▶ _TEXT SECTION_:
14-year-old boy shot in Highlandtown, police question person of interest
A 14-year-old boy was shot on Noble Street in Highlandtown, as police questioned a person of interest and Baltimore faced a second child shooting in 20 hours.

A 14-year-old boy was shot in Highlandtown on Thursday afternoon, and Baltimore police said a person of interest was in custody for questioning as officers worked the 100 block of Noble Street, between Conkling Street and North Highland Avenue.
Police responded around 3:15 p.m. and found the boy suffering from gunshot wounds. His injuries were described as non-life-threatening. The shooting unfolded close to nearby homes, and witnesses said they heard several gunshots before seeing the teenager being helped by medics.

The case landed in a city already rattled by another child shooting just hours earlier. Police said the Highlandtown shooting came about 20 hours after an 11-year-old was shot at a playground in Upton, near Pennsylvania Avenue and Dolphin Street next to Templeton Elementary School. Officers were called to that scene just after 7:40 p.m. Wednesday, May 28, 2026. Police later released surveillance video as they tried to identify people connected to that investigation.
Together, the two shootings underscored how often children are still being pulled into Baltimore’s gun violence, whether on playgrounds or on neighborhood blocks where families expect a more ordinary afternoon. For residents, the fear is not abstract. It reaches school routes, after-school routines and the short walks between home, corner stores and recreation spaces that shape daily life in Highlandtown, Upton and other nearby neighborhoods.

[Saved data entries]
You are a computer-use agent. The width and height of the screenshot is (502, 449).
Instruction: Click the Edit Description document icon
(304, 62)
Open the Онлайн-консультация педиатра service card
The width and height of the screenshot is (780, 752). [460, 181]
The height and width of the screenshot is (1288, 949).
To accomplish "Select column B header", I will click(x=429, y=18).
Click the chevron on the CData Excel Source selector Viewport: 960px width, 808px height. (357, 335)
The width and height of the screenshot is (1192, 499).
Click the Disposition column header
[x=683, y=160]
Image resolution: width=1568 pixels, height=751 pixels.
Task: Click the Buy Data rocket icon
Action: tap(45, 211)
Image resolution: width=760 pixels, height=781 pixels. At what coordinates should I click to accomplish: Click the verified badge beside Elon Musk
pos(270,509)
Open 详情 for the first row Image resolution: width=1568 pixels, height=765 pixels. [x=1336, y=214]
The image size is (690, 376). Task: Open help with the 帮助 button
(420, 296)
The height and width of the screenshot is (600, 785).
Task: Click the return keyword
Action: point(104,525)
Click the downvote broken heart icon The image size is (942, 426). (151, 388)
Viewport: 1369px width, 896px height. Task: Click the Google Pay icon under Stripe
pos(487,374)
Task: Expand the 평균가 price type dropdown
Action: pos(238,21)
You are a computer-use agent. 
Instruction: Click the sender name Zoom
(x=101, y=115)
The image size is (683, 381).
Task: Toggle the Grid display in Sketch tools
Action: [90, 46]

▶ _WHAT TO DO_:
Pick up the news story above about the 14-year-old shot in Highlandtown and keep writing from its last sentence.

▶ _RESULT OF THIS TASK_:
City officials have said Baltimore’s violence-reduction approach relies on the Mayor’s Office of Neighborhood Safety and Engagement, or MONSE, and on Safe Streets Baltimore, the community-based gun violence intervention program launched in 2007 and modeled after Chicago’s Cure Violence approach. On March 27, Mayor Brandon M. Scott said MONSE would mobilize violence-intervention partners for ground-level outreach through Labor Day weekend as part of the city’s spring and summer youth engagement strategy.
The shootings landed against a backdrop of still-heavy violence totals. In a May 1 statement, Scott said Baltimore had recorded 33 homicides and 89 non-fatal shootings through that morning, even as April 2026 marked the fewest homicides in a single month since at least 1970.
For Highlandtown, the immediate question is whether those outreach efforts are reaching the right blocks fast enough, before another child ends up in the hospital and another neighborhood is left counting the hours between shootings.